Saturday 16 February 2013

Tarapoto... enjoying a perfect evening



I am sitting in a lovely restaurant, enjoying a light evening breeze and listening to Hey Jude being played on an Andean Pipe mixed tape… it is a perfect night. 

And it follows a spectacular afternoon.  No great adventure, but time spent with a friend looking at homes and property in the small town of Lamas just outside of Tarapoto.  There is raw land for sale for the equivalent of $120.00 per hectare.   Homes for sale on a couple of hectares for about $80,000.  Which do you think I am more interested in? 

One home I saw would have been perfect… and thus a perfect example of the kind of dwelling to copy.  Tropical mosquito screen walls, beautiful wood beams, incredible bathroom… Bet I can do that too but with way less money.  A jungle retreat for when I get tired of the Chachapoyan rains.  Four wheel drive necessary. 

I am a nutbar, obviously.

We drove back towards town stopping to pick up local farmers leaving their fields for the day and carrying heavy bags of bounty.  There were a couple of women in colourful hot pink and orange native dress carrying loads down their backs slung traditionally from their heads, thus leaving their hands free.  Into the back of the pickup they all went until there was no more room, and every now and then someone would bang the top of the cab to indicate it was drop off time.

After our last guest had hopped down we made a beeline for coffee at a cafĂ© run by a local collective and it was delicious.  Bought as much coffee as I think my suitcase can accommodate.  As my suitcase is already bulging at the seams it is becoming obvious that I will be buying a larger bag in Lima… I love to shop at the Indian Market there!  Shawls, belts, sweaters, baskets, trinkets and jewellery.   If the god of air travel are kind I should have a whole day to devote to this passion.  J

I think I would have done well as a travelling gypsy.   Wherever I park my butt becomes  home.  So I wonder, why move on?  Why return?  On a tip from a fellow traveller I read a book called The Alchemist about a traveller setting out to seek a fortune, the lessons learned, and following the path that life and situation dictate.  Not a great description, not a big book, but it stressed the importance of moving forward not back. 

So why do I return?  Ask me again when I am back in Courtenay and I will probably then ask why do I want to leave…  I have been roaming since I was a teenager, and 35 years later I still don’t seem able to settle down. 

… back in my hammock after a lovely salad of palm hearts and avocado, washed down with a lovely tropical juice called Cocana.  Mmm, Mmmm Good.

I have done my online check in for my flight tomorrow afternoon which will leave me the better part of the day to occupy myself.  Maybe a boulder-hop up river? 

Oh ick, there is something crawling up my leg… 

Now it is a squished something.

There is some REALLY BAD karaoke going on at the bar across the street.  Last night the music was loud and played late into the night, not to mention Mr.

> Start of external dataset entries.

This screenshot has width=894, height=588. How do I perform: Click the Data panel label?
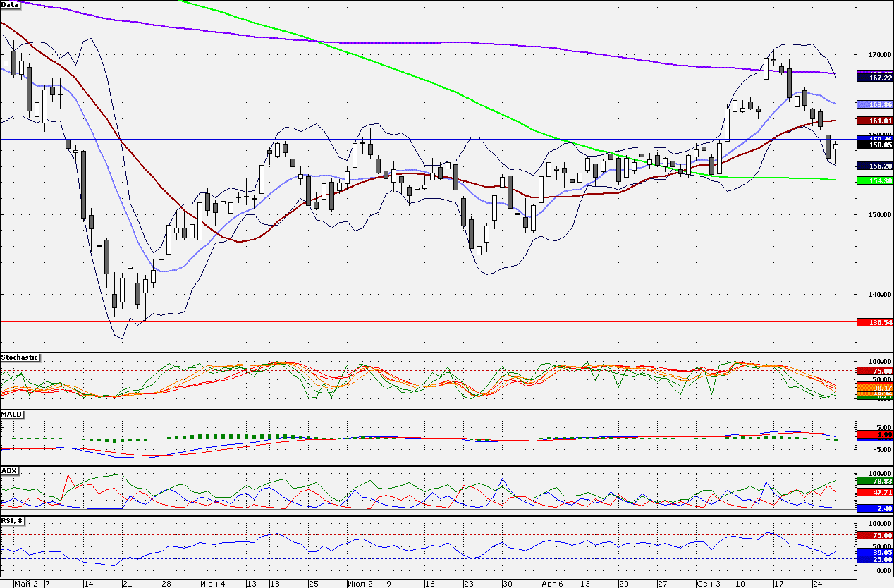11,5
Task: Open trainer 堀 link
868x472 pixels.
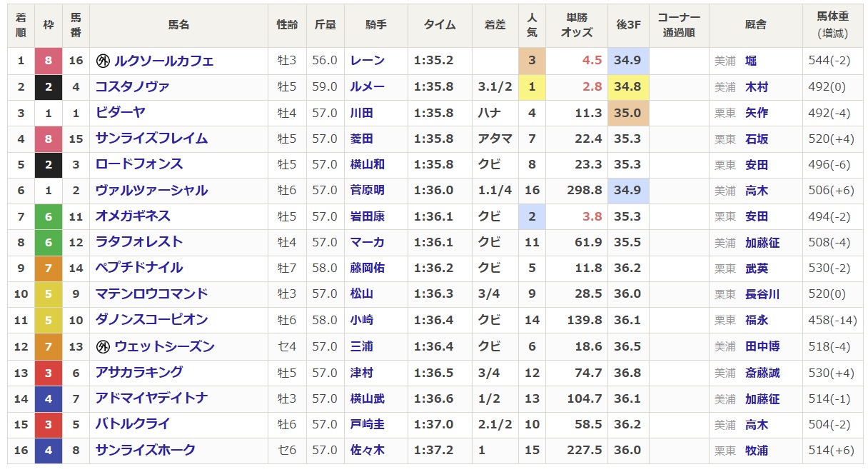Action: pos(750,61)
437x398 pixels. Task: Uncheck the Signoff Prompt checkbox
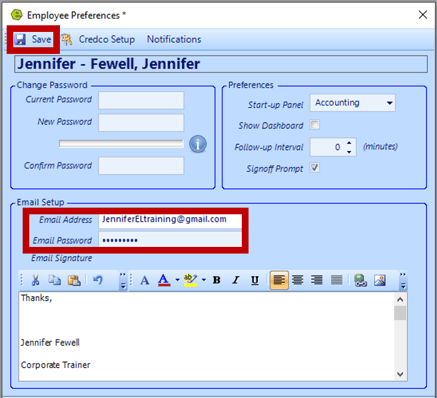tap(315, 167)
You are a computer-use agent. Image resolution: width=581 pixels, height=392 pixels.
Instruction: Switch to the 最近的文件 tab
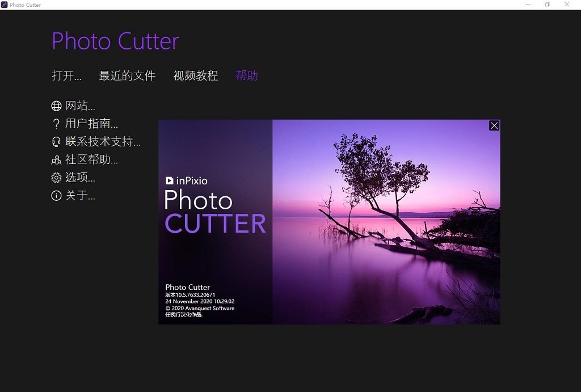127,76
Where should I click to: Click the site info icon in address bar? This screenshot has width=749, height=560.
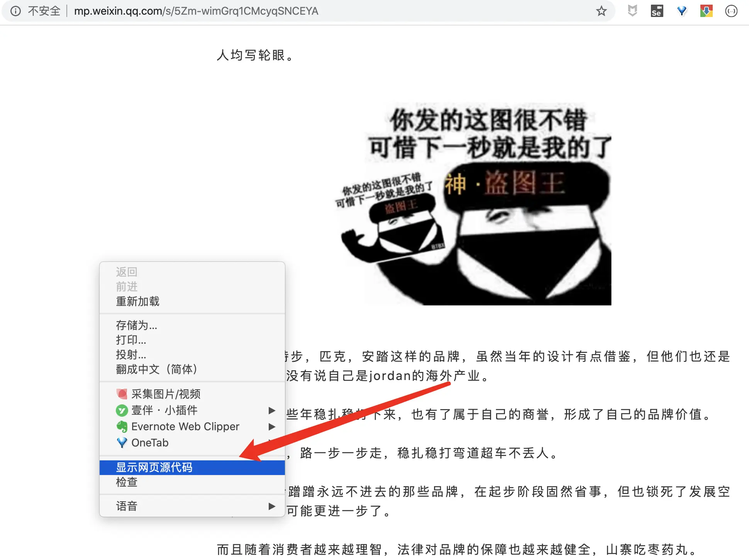pos(15,11)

Action Film watching TV at a stupid volume until the wee hours.  Oh the joys.

But how I wish I could gather you all up and bring you here… everyone should have the opportunity to sit or swing in this idyllic setting (karaoke excepted).  The air is perfect, warm enough to appreciate the gentle cool breeze that drifts by.  Gently rocking back and forth I look up and see the intricacies of the woven grass roof, down to my favourite deep red terracotta tile floor and out to the tropical gardens backlit by the warm-white glow coming from the occupied rooms.  That I could pack this up and bring it home to my backyard. 

I am going to just sit here and rock back and forth for a while… giving the mosquitoes their quota of blood while I do.  After all it is the jungle.  Tonight I intend to enjoy it enough for everyone.